The Upside to Payday Loans
There’s some pretty good news here for those of you thinking of taking out a payday loan. For one thing, payday loans are easy to get. Even the application process is quick and easy. Most lenders offer the option of applying online or in person and approvals can be very quick, indeed – hours, sometimes minutes, almost always the same business day.
The personal details needed to make an application are pretty basic: personal ID, proof of an active bank account and a legitimate, steady source of income. Lenders, generally, accept not only earnings from traditional employment, but self-employment earnings and other income sources such as benefits, pensions, etc.
If applying in person, you’ll need to have the relevant documentation – driver’s license, bank statement, etc. – with you.
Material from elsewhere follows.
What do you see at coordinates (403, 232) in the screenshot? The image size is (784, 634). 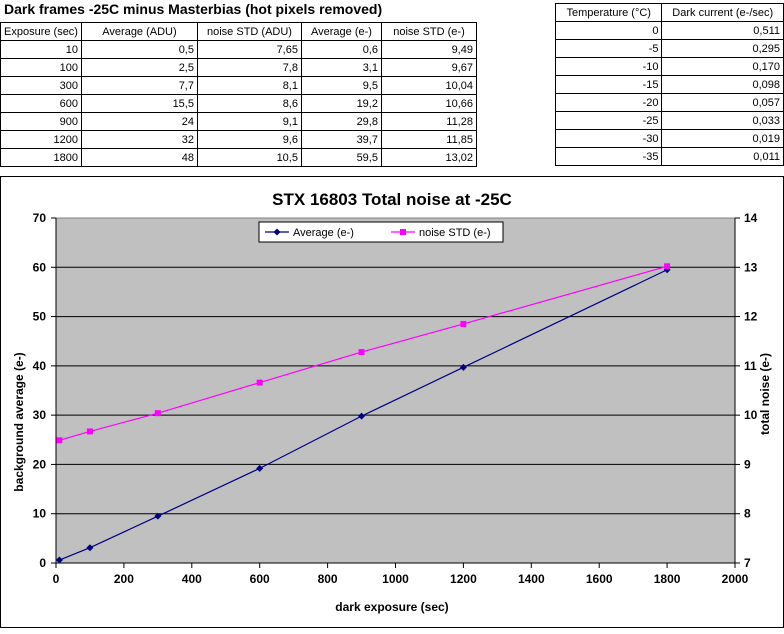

Applying online, you may be required to fax documentation but many lenders don’t even require this. The whole process is designed to make applying for a loan as borrower-friendly as possible.
And, believe it or not, your credit rating won’t come between you and that payday loan. Normally, lenders do not perform standard credit checks when processing applications for a payday loan. This is because payday loans are, essentially, cash advances against an employment salary or other form of income. As long as you have proof of income, Bob’s your uncle.
Some lenders will, however, look for irresponsible past use of payday loans. If you have a history of delinquent payday loans or debts with your bank, your application could be denied but, because credit ratings aren’t normally factored into the application process, most are approved.
Once your application is approved and you’ve accepted the terms of the loan – the amount to be borrowed, fees, interest rate, repayment schedule, etc. – the lender will usually wire the money to your bank account either that same day or the following business day. If you’re applying in person, you may even walk away with cash in hand.